Rice processing complexes gathering cobwebs, decaying farm level grains centres, abandoned trading posts, useless grains driers and farm equipment which have been abandoned dot the farmlands and countryside, testaments to an effort which was either riddled with corruption or poor management.
These thoughts came to my mind as the Department of Agriculture and Fisheries prepares to undertake one of the most ambitious mechanisation program for Philippine Agriculture and Fisheries.
For the fisheries sector, small ice plants and strategically located cold storage facilities will be established in areas where the Bureau of Fisheries and Aquatic Resources has already distributed fiberglass fishing boats.
From the cold storage facilities, the fish products will either be processed or transported to the market.
For the agriculture sector, especially crops, farmers and farm workers have been receiving machineries and equipment which are intended to improve their productivity and reduce post harvest losses.
This program is quite complicated because it effectively deprives smaller farmers from accessing the equipment and bedevilled by political meddling.
Besides, the government’s “lowest bidder” procurement process often results in the acquisition of equipment and machineries of very poor quality.
Honestly, I do not believe that the “Equipment and Machineries Grants Program” is sustainable. It is, in fact, vulnerable to corruption and political meddling.
Before I went on a week-long farm rest, I asked the Executive Director of the Agricultural Credit Policy Council (ACPC), Jocelyn Badiola, and the head of the Central Agriculture and Fisheries Engineering Division to design a Machineries and Farm Equipment Loans Program which would allow farmers and farm workers access to funds so they could buy the equipment and machineries that they need.

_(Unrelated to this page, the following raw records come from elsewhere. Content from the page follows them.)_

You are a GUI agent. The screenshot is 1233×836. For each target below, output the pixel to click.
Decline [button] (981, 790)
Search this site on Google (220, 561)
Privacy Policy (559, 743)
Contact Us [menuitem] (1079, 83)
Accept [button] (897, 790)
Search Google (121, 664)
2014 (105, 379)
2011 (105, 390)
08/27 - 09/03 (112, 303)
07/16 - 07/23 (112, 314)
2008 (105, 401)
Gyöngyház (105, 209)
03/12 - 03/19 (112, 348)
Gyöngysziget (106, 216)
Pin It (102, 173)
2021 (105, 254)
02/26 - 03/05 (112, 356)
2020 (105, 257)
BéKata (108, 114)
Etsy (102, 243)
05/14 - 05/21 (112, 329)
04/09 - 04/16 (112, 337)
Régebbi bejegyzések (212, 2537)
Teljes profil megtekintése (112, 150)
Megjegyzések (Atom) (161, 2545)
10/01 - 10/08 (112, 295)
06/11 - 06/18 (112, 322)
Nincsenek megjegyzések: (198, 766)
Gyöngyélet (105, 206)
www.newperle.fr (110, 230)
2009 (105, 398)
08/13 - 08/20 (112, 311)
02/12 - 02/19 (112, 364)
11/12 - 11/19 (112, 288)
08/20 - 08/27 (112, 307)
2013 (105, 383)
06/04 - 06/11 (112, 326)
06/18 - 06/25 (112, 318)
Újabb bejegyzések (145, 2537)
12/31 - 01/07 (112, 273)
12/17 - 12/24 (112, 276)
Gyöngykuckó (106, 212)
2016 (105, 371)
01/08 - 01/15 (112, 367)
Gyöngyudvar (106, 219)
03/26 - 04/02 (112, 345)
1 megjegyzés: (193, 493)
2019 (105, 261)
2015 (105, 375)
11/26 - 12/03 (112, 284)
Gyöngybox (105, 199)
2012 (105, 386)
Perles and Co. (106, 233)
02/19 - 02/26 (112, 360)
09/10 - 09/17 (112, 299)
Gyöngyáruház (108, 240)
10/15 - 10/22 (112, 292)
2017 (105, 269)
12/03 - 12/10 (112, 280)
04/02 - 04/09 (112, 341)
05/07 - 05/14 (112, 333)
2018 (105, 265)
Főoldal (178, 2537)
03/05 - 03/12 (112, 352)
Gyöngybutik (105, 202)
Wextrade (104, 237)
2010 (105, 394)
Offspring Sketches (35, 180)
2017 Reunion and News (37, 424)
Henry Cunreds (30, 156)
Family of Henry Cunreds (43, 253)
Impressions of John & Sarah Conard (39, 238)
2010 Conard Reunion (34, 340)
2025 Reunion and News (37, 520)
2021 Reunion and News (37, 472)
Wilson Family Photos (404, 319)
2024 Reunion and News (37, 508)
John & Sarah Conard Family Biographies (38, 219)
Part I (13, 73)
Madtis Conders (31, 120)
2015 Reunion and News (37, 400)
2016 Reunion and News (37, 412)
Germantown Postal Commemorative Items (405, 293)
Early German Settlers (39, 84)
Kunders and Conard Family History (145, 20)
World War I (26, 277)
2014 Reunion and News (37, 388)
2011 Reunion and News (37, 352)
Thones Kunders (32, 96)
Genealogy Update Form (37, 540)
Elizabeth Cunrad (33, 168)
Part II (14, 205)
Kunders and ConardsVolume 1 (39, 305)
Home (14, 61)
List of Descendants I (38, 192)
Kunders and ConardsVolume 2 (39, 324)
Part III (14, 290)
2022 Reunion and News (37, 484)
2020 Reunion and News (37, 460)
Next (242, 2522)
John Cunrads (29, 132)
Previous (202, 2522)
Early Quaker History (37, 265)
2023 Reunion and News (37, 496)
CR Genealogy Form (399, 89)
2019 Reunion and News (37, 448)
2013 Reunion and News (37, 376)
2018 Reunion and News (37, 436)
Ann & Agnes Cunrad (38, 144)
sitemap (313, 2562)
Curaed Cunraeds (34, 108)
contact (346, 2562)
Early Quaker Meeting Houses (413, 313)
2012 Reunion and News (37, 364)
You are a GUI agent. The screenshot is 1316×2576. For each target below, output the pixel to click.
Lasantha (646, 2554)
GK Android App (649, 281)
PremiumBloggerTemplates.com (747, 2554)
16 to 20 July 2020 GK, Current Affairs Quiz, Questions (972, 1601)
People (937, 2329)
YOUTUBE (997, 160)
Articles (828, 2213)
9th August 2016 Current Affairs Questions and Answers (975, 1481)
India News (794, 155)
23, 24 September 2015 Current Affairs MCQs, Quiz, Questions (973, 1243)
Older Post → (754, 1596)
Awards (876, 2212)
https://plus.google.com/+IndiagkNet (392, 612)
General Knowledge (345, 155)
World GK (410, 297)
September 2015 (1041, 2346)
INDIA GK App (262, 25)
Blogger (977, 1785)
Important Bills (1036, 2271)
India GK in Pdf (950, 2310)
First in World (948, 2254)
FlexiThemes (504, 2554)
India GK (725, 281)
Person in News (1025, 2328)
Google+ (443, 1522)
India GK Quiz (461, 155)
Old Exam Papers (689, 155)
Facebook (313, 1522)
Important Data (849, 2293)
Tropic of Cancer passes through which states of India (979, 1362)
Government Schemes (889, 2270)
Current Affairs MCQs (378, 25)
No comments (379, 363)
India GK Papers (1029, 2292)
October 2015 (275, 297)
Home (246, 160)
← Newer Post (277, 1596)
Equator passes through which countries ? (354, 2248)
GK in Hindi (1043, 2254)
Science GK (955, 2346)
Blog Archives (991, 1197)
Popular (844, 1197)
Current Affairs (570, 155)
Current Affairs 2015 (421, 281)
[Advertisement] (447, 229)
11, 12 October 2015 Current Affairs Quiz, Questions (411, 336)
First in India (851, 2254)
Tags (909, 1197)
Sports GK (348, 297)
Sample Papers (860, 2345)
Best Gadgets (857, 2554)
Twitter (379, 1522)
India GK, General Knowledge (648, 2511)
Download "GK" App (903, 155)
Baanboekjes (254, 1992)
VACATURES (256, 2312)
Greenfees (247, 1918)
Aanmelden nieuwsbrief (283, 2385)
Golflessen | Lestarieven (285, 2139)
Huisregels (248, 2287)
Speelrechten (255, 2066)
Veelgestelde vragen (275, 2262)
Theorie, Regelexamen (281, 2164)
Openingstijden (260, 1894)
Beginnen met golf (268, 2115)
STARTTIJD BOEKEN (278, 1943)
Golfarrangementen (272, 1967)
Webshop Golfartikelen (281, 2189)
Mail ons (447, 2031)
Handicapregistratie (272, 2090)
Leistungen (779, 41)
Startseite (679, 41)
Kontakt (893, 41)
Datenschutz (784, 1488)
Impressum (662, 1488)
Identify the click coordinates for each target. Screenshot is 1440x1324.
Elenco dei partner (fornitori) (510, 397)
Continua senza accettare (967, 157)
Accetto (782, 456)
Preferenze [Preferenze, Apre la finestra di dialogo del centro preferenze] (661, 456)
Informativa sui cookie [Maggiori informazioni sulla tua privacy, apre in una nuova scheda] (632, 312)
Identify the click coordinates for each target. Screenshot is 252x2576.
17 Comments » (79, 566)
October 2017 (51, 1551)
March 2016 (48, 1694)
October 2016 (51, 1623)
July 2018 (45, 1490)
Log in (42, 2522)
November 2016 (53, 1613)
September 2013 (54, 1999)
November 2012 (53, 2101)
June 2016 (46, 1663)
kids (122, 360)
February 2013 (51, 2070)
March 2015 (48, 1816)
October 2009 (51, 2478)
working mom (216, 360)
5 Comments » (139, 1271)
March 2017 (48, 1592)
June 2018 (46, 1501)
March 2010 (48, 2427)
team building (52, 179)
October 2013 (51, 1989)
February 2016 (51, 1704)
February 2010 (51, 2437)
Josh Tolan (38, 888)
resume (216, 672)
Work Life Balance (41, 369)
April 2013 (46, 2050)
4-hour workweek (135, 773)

The loans could be as huge as P20-M in the case of sugarcane workers of Negros Occidental, the Tiempo Muerto group, so they could buy tractors, cane harvesters and trucks which they could use in providing services to the farms of their former “masters.”
The loan will be collateralised by the machineries and equipment that they will acquire and a 2% interest per year which will go to the local bank which would serve as the conduit and manager of the loan package.
This program is not only expected to emancipate the lowly and poor farm worker to the level of an agricultural entrepreneur but is also expected to improve farm productivity.
As I look at the program profoundly, however, I see major challenges and in the case of the Negros Sugar Farm Workers (NSFW) organisation, a group of militant cane workers, these include:
1. Technical and skills training on how to operate, maintain and repair their equipment. The Department already has a program called “Makinadong Magsasaka” which we implement with the help of TESDA;
2. Managerial and operational capability to handle P20-M worth of equipment and machineries and ensure that these are utilised effectively so that the loan could be repaid;
3. Financial Management capability to ensure that the earnings of the equipment are properly accounted, deposited and the loans are amortised every cropping season.
Training them to operate, maintain and repair the equipment will not be very hard but to expect the sugarcane farm workers, derisively called “Sacadas” in the past, to manage the deployment and utilisation of the machineries and equipment and the finances would be dreaming of the moon because most of these workers barely finished high school.
This is what scares me. Many government initiatives in the past failed because these concerns were overlooked or ignored.
This is why I am posting my thoughts on this undertaking hoping that there would be well-meaning people, especially young agriculture engineering and finance graduates, who would step forward and help us.
I challenge those who love to march on EDSA to cry for Change. Here is your opportunity to effect change.
In Negros Occidental, which would be the pilot area for the implementation of this program, I am hoping that highly educated and idealistic youths would form themselves into a management group to ensure that this ambitious experiment will succeed.
I do not like to fail. I cannot fail my President, Rody Duterte, and the Filipino people who see him as their hope.
Besides, our people have seen so many failures in the past.
There is no room for another failed experiment under President Duterte.